Da 6 a 18,6 miliardi: come cambia il profilo finanziario
Secondo il documento inviato dal governo, circa 2 miliardi di euro risultano già stanziati e coprono una parte della prima fase del programma. Il nodo è il resto: 16,6 miliardi di euro aggiuntivi necessari per completare le fasi di Concept Assessment e Full Development.
Di questi, 8,8 miliardi vengono richiesti subito, sotto forma di pagamenti annuali che si estenderanno fino al 2037. I restanti 7,8 miliardi saranno invece programmati in una fase successiva. Il dato politicamente più sensibile è che questa cifra non include l’acquisto dei futuri velivoli, né i costi operativi: riguarda esclusivamente lo sviluppo del sistema.
Perché i costi sono lievitati
Il Ministero attribuisce l’aumento a una combinazione di fattori legati alla natura estremamente ambiziosa del progetto. La maturazione tecnologica di sistemi radar avanzati, architetture digitali e intelligenza artificiale si è rivelata più costosa del previsto. Anche le attività di progettazione, prototipazione e test sono diventate più complesse man mano che il programma ha ampliato i propri obiettivi.
Il GCAP non punta solo a un nuovo caccia, ma a un vero sistema di sistemi, capace di operare insieme a droni collaborativi, sensori distribuiti e armamenti di nuova generazione, mantenendo come traguardo operativo il 2035.
La reazione politica: “Il programma più caro della storia”
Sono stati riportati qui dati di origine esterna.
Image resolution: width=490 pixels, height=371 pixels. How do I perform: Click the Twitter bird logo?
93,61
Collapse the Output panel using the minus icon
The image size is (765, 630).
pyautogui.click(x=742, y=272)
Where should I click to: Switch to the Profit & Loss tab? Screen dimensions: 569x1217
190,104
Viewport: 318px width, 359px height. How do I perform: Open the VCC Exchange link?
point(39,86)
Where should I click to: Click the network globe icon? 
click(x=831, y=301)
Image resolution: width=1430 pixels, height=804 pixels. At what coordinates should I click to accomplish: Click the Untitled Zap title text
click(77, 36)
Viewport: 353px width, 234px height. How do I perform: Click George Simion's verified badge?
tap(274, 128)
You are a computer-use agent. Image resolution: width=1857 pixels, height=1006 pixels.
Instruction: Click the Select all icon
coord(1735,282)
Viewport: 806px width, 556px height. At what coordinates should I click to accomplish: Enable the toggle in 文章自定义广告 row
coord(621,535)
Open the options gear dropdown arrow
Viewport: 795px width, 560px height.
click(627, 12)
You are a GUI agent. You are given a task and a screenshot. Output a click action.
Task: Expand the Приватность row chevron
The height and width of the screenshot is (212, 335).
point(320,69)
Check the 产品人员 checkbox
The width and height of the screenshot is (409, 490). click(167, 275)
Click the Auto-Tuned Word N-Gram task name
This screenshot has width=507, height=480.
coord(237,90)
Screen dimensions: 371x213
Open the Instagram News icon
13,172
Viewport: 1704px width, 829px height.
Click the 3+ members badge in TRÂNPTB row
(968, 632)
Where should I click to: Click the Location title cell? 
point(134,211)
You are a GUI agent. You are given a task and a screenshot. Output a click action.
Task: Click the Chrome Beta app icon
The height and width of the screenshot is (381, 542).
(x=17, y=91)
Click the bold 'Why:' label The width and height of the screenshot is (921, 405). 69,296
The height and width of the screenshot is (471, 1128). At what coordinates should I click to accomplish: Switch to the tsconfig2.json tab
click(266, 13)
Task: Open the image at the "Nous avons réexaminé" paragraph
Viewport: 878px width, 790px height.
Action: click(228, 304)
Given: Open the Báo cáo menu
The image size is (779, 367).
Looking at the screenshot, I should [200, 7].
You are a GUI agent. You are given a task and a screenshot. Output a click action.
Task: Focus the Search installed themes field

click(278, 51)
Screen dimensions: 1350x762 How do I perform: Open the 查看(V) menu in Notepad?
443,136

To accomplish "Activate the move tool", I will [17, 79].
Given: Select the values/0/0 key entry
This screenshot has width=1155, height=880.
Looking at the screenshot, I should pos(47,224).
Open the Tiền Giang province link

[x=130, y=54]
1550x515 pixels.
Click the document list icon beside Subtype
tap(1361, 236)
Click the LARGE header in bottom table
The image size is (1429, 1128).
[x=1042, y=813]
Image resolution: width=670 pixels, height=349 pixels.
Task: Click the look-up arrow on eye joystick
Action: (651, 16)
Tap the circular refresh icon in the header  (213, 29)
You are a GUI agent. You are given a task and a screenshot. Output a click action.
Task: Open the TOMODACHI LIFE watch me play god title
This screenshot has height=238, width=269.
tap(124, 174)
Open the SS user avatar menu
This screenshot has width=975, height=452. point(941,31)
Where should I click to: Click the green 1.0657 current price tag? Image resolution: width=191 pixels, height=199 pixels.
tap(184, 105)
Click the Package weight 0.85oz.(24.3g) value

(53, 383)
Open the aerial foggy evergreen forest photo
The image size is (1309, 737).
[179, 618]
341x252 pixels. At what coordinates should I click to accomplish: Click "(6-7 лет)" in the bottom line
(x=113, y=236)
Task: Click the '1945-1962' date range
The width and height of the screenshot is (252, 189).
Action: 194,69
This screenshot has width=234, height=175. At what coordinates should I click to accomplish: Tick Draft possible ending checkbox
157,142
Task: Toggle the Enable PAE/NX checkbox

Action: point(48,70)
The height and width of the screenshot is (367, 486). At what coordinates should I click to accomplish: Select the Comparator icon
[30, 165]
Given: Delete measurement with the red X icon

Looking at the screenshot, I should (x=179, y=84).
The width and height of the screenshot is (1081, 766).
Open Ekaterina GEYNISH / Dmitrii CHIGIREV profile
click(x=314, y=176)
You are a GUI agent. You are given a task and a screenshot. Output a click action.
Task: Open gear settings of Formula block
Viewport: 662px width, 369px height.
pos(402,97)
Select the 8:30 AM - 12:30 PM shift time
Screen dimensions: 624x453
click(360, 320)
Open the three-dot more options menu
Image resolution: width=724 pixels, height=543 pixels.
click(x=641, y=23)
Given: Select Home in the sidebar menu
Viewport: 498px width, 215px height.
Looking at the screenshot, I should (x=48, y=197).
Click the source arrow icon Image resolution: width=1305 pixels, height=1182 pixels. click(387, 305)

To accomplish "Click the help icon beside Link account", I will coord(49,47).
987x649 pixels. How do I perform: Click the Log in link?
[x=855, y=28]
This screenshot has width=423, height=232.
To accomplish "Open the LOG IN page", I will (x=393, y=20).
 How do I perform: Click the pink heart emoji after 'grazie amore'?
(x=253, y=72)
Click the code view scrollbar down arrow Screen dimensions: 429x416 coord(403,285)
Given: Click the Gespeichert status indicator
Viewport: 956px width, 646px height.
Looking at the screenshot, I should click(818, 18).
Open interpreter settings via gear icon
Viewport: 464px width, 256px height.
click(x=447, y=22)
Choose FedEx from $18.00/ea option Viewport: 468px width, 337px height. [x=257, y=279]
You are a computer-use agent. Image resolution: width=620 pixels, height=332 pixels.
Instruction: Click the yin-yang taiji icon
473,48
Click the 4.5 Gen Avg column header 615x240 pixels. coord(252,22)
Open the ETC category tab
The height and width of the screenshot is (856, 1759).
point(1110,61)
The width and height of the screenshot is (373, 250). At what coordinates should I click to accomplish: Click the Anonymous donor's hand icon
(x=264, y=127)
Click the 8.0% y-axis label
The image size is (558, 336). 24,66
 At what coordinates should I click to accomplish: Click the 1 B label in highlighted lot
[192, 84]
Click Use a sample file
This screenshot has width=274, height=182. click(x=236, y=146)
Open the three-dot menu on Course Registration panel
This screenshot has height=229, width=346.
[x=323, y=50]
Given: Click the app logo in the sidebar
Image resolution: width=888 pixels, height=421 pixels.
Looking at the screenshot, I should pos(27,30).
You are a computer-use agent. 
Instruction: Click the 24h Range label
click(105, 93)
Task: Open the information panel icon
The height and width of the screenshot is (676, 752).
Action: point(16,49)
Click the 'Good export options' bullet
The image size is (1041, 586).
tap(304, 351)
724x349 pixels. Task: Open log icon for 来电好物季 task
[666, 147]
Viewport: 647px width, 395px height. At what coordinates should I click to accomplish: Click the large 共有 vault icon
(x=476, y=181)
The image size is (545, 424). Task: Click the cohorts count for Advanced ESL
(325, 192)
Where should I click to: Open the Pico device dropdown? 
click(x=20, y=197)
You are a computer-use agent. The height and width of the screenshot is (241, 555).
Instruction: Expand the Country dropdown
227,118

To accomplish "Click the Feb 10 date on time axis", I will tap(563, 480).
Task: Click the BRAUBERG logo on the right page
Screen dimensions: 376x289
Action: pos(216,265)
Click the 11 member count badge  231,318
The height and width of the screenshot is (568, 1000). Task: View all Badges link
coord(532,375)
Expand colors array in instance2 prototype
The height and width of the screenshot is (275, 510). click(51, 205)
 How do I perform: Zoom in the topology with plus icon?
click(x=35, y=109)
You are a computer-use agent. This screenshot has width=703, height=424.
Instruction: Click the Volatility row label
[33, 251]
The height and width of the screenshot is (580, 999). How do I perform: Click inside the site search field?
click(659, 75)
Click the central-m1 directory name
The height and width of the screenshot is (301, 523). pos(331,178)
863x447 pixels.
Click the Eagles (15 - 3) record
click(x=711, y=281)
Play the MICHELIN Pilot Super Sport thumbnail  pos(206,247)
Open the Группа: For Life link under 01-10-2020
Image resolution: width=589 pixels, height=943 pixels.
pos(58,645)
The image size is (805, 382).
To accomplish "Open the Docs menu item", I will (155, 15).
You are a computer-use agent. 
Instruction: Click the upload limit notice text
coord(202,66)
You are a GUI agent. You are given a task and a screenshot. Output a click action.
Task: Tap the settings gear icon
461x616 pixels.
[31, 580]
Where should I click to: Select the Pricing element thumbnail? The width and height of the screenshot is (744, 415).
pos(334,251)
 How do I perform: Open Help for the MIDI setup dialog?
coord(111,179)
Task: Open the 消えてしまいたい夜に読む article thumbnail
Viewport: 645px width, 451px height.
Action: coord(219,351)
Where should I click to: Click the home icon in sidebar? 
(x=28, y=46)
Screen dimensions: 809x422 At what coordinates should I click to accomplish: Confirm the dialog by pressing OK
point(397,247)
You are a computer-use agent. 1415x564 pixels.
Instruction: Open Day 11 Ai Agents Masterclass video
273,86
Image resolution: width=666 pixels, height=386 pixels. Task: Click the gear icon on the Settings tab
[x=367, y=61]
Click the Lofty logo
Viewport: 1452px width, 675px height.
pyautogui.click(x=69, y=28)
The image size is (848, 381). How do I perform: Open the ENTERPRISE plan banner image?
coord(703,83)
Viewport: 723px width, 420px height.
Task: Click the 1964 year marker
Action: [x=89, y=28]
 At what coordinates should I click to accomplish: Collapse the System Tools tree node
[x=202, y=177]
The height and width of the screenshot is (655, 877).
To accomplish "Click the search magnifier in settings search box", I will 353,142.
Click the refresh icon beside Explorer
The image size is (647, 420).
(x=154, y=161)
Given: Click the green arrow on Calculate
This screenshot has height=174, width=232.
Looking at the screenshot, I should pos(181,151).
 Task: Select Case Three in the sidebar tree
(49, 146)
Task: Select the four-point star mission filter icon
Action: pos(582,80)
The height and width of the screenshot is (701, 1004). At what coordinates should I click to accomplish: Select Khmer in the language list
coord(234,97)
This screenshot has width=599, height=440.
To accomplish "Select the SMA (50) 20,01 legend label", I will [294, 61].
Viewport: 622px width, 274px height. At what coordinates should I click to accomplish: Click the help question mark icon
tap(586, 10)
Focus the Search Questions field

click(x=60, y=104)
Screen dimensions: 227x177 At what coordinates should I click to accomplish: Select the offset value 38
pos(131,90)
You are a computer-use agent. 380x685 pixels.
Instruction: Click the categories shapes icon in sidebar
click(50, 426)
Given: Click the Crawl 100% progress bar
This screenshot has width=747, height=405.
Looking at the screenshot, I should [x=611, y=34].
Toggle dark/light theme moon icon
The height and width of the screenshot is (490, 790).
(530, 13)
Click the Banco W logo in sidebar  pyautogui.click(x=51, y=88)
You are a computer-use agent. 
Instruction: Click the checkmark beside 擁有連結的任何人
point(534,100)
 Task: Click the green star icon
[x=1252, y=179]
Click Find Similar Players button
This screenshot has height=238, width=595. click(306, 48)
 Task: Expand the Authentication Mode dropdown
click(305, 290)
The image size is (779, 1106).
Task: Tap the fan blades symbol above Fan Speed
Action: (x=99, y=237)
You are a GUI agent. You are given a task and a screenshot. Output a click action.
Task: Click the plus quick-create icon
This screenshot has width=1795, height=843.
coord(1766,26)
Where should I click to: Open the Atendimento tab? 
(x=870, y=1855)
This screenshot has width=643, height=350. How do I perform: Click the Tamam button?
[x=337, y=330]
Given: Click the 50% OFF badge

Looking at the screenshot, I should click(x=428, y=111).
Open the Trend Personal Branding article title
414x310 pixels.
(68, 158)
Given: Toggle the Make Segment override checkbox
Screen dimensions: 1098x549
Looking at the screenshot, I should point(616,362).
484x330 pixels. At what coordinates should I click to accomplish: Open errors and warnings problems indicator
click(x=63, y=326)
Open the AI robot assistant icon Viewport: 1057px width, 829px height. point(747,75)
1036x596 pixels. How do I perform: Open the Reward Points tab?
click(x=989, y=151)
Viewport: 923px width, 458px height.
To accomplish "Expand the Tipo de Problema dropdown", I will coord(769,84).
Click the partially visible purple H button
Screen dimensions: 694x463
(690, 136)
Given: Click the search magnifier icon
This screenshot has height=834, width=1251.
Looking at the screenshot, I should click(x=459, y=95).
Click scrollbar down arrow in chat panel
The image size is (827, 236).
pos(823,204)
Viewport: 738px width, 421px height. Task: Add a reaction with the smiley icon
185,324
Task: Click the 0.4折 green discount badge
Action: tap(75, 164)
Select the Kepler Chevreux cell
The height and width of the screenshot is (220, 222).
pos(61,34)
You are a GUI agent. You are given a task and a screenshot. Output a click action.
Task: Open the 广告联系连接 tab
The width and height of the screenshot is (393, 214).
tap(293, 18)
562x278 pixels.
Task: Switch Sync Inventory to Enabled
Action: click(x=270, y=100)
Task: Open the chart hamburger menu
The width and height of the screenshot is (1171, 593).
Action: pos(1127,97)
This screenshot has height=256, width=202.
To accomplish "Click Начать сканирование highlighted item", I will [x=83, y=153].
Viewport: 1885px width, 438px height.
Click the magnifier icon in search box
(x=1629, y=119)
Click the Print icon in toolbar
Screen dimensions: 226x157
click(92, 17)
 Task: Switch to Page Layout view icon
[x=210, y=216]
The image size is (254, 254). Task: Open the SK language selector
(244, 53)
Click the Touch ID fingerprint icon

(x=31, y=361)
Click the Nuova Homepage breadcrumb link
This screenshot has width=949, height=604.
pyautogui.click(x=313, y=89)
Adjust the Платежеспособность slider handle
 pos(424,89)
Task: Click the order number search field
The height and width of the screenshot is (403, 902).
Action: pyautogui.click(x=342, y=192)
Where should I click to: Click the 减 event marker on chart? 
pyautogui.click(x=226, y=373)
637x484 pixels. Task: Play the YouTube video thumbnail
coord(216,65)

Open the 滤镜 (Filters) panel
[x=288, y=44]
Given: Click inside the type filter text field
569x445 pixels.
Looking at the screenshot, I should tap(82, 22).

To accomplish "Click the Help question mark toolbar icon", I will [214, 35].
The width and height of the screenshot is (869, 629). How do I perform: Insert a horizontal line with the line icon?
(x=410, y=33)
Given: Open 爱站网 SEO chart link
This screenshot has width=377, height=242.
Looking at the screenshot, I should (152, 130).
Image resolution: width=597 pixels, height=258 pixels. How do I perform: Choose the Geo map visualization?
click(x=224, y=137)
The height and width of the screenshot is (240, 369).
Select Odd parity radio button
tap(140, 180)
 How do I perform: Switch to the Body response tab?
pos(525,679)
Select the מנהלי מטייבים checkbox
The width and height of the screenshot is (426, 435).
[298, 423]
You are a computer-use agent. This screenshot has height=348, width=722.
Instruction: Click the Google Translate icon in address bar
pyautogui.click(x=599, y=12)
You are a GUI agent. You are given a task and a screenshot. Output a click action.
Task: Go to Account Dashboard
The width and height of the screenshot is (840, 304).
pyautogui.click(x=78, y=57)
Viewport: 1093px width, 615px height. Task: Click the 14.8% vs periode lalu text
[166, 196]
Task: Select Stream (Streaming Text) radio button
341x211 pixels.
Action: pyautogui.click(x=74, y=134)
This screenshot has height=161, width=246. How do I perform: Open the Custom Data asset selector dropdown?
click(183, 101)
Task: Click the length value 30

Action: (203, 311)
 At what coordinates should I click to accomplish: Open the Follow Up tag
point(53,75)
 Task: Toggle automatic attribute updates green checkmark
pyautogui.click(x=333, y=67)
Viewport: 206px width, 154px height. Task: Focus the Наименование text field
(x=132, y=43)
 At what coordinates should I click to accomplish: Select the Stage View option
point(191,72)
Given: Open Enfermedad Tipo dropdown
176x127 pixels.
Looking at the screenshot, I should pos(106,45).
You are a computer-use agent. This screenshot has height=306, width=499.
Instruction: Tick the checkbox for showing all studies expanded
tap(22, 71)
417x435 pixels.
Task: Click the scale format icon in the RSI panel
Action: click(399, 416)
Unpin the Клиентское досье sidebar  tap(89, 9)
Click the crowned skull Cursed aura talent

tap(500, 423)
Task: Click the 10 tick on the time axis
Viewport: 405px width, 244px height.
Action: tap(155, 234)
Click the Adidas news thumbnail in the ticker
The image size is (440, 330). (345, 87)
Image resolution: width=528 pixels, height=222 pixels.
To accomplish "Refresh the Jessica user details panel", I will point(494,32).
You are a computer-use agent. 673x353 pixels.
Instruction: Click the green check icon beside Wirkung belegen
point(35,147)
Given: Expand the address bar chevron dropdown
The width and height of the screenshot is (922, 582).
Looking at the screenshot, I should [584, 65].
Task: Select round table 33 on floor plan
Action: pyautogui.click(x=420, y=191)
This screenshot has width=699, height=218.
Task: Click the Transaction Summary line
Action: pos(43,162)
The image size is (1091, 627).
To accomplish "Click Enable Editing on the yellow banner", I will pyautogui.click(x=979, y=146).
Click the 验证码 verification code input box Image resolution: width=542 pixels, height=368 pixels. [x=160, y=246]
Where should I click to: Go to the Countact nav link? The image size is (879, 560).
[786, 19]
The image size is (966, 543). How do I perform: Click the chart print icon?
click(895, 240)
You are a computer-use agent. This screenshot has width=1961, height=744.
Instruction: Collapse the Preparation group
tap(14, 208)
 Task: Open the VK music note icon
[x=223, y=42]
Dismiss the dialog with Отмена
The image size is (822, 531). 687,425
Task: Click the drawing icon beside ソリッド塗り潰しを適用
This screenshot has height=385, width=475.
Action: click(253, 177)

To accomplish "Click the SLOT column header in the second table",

L’opposizione ha reagito con toni durissimi. In particolare, il Movimento 5 Stelle ha denunciato quello che considera un uso disinvolto delle commissioni parlamentari, accusate di essere trattate come un semplice passaggio formale per autorizzare miliardi di euro senza un livello di dettaglio ritenuto adeguato.
Secondo i critici, con questi numeri il GCAP diventa il programma militare più costoso mai affrontato dall’Italia, superando persino l’F-35, che nel complesso ha comportato una spesa di circa 18 miliardi di euro per 90 velivoli.
La linea del governo e il peso strategico del progetto
Nonostante le polemiche, il governo Meloni punta a una rapida approvazione del nuovo profilo finanziario, facendo leva sulla maggioranza parlamentare. L’esecutivo considera il GCAP un progetto strategico, non solo sul piano militare ma anche industriale e geopolitico.
L’impegno italiano è stato ribadito anche sul piano internazionale, come dimostrano i contatti ad alto livello con il Giappone e il Regno Unito, che hanno confermato l’obiettivo comune di arrivare al primo velivolo operativo entro il 2035. Ma intanto, sul tavolo della politica italiana, resta una domanda centrale: quanto è sostenibile un investimento di queste dimensioni, in un contesto di finanza pubblica già sotto pressione?